I beg to move, "That the Bill be now read a Second time."
This short Bill deals with a set of circumstances which were overlooked in the coal legislation of 1937–38, vesting the royalties in the Coal Commission. Hon. Members will remember that the original Act drew a distinction between lessees who were working coal and lessees who were drawing royalties. It was important to leave the first undisturbed and to catch the second and vest the royalties in the Commission. Therefore, the procedure of the Act, as most lessees were working coal, was to exempt leases, subject to an exception. This was where you had a lease with an under-lease derived out of it, in regard to which the under-lessee was paying royalties to the original lessee. That form of enactment worked perfectly well in the ordinary case of a lease from A to B and another lease from B to C, who was working coal derived under the first lease. Unfortunately, a different series of facts came before the court, where you had an original lease from A, a further lease to C, who was working the pit, and, 11 days before the Act came into force, another lease from A to D which was subject to the original lease from A to C but extended to a longer period and transferred all A's rights to B.

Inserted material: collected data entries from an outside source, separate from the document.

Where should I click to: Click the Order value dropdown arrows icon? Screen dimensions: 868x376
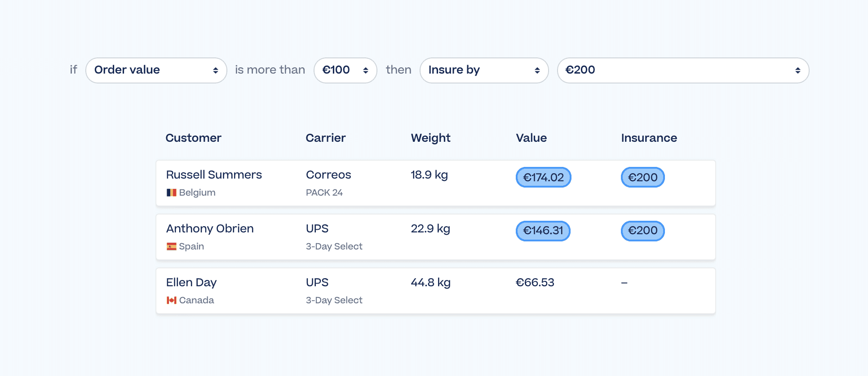(216, 70)
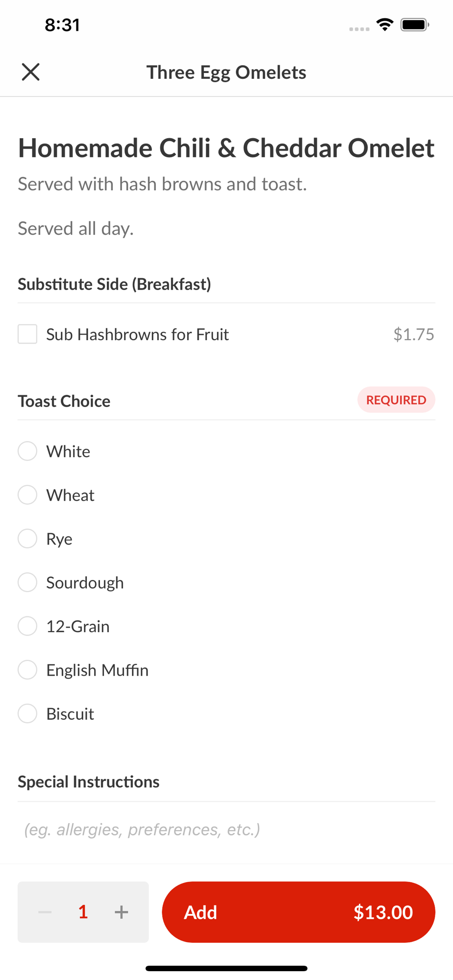The image size is (453, 980).
Task: Pick Biscuit as toast choice
Action: coord(27,713)
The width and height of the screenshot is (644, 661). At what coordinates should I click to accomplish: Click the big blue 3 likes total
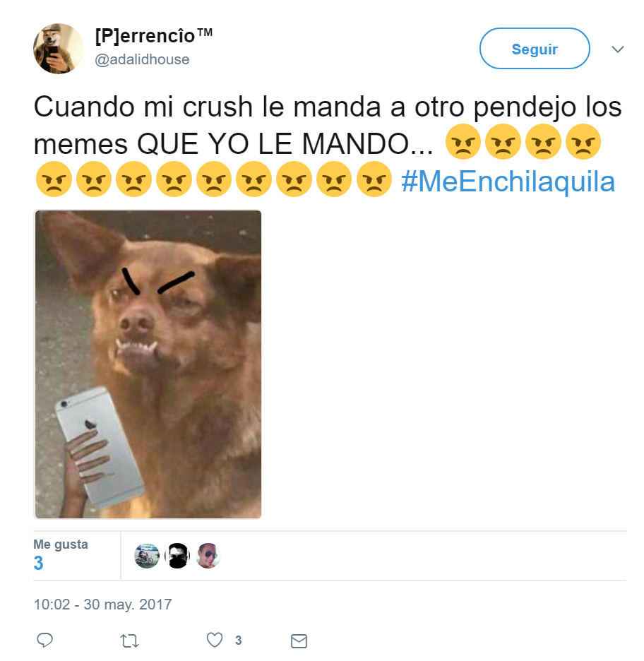click(38, 564)
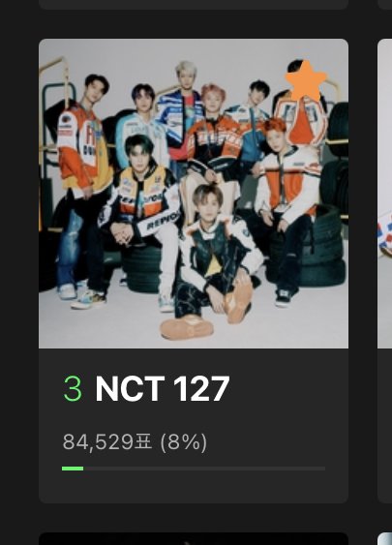Select the NCT 127 voting card
The width and height of the screenshot is (392, 545).
194,271
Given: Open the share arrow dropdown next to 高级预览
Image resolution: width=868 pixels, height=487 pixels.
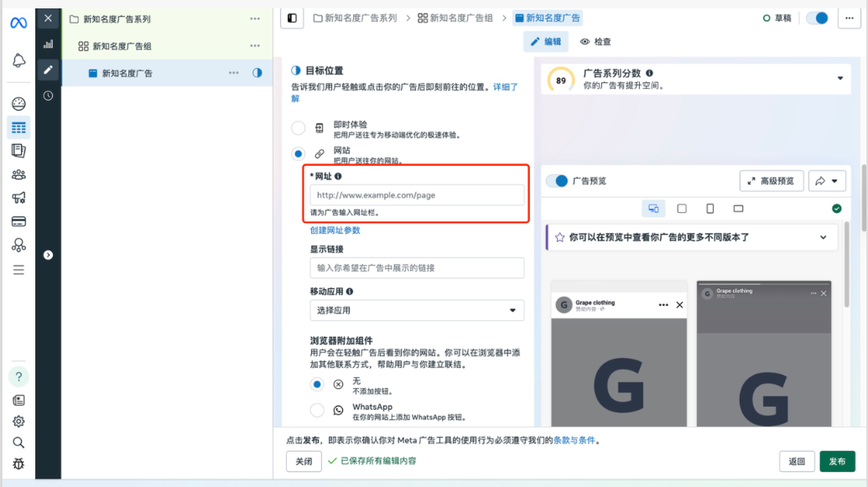Looking at the screenshot, I should tap(826, 181).
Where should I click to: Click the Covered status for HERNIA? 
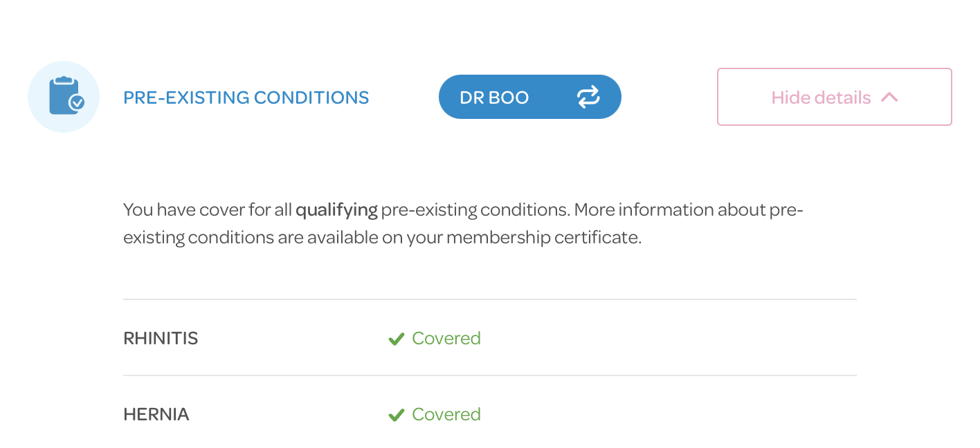click(446, 415)
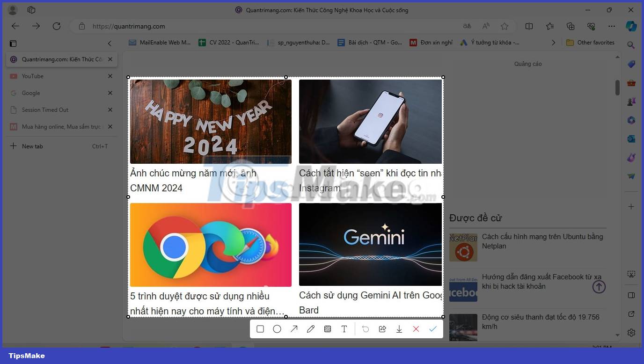Download the captured screenshot
The width and height of the screenshot is (644, 364).
[x=399, y=328]
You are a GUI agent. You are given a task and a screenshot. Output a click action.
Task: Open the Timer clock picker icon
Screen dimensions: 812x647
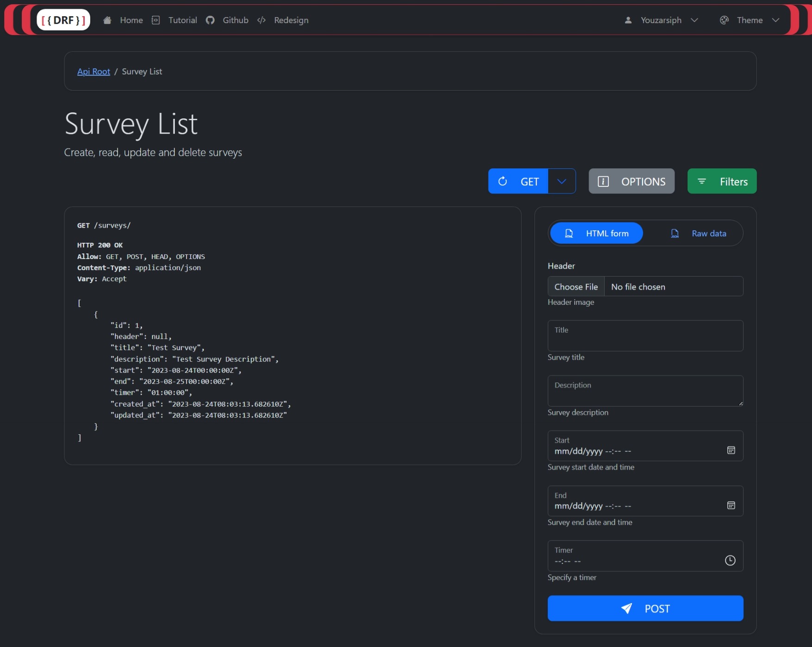pyautogui.click(x=730, y=561)
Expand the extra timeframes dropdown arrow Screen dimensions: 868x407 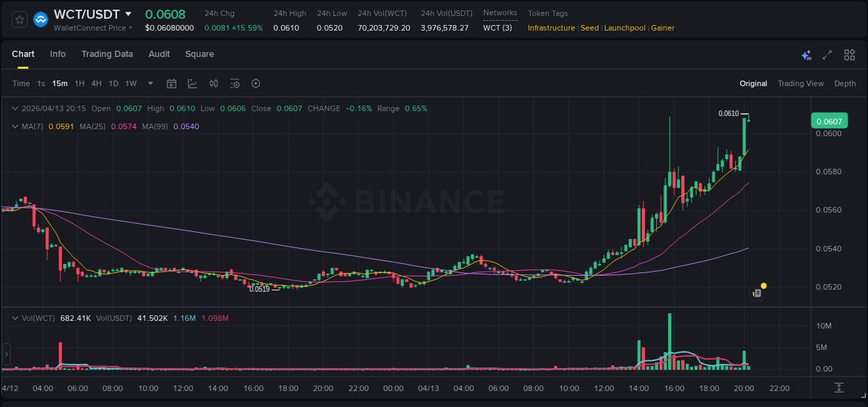(x=149, y=83)
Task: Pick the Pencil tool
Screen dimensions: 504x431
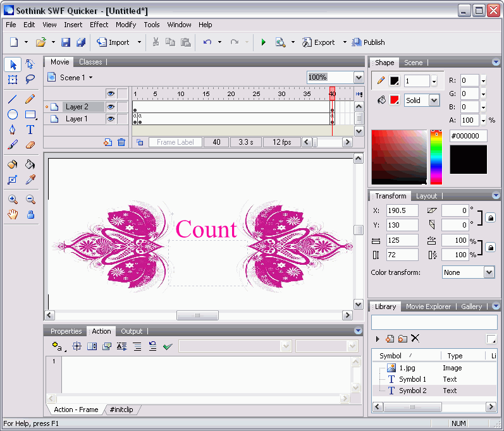Action: [30, 99]
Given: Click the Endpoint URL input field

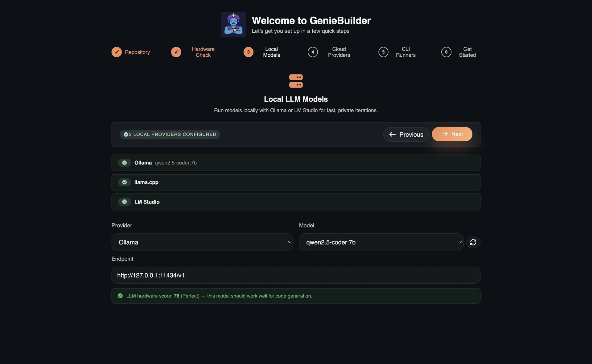Looking at the screenshot, I should click(296, 275).
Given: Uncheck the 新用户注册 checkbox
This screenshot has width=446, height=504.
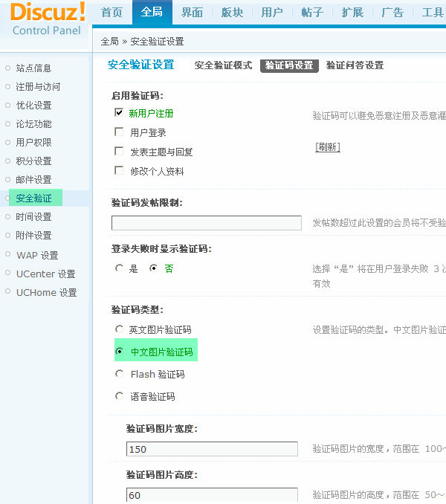Looking at the screenshot, I should point(119,112).
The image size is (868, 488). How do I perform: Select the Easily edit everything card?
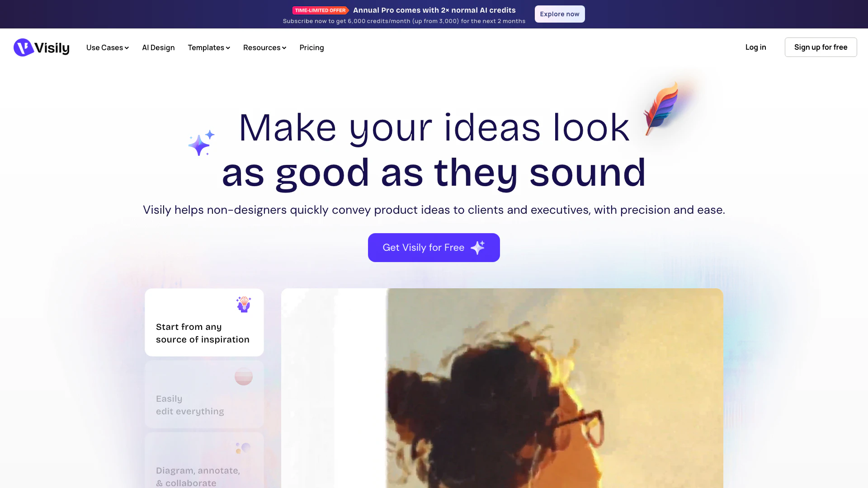(204, 394)
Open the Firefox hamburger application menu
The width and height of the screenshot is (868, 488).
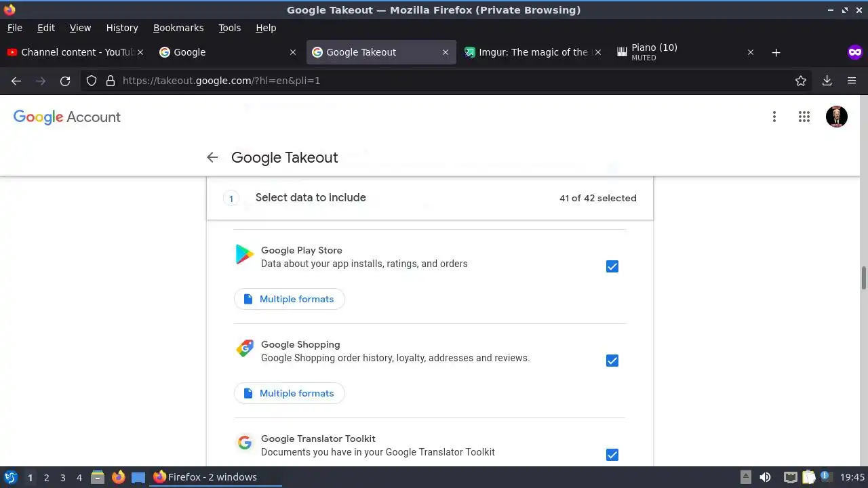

In that case, the original lease to the person who was working the pit was not derived out of the lease to B, the other person. As a result, the royalties which were paid by the person working the pit were not caught by the Act and did not vest in the Commission. Hon. Members will agree that, the House having agreed to the principle that the royalties should be vested in the Commission, the case which I have put to the House should be covered. We have covered it in the Bill by suggesting that the lease should be dated as if it were derived from the first lease within the terms of the original Act. My legal Friends will understand that the Bill is to deal with a casus omissus. I hope that the Bill, although belatedly, will put the matter right.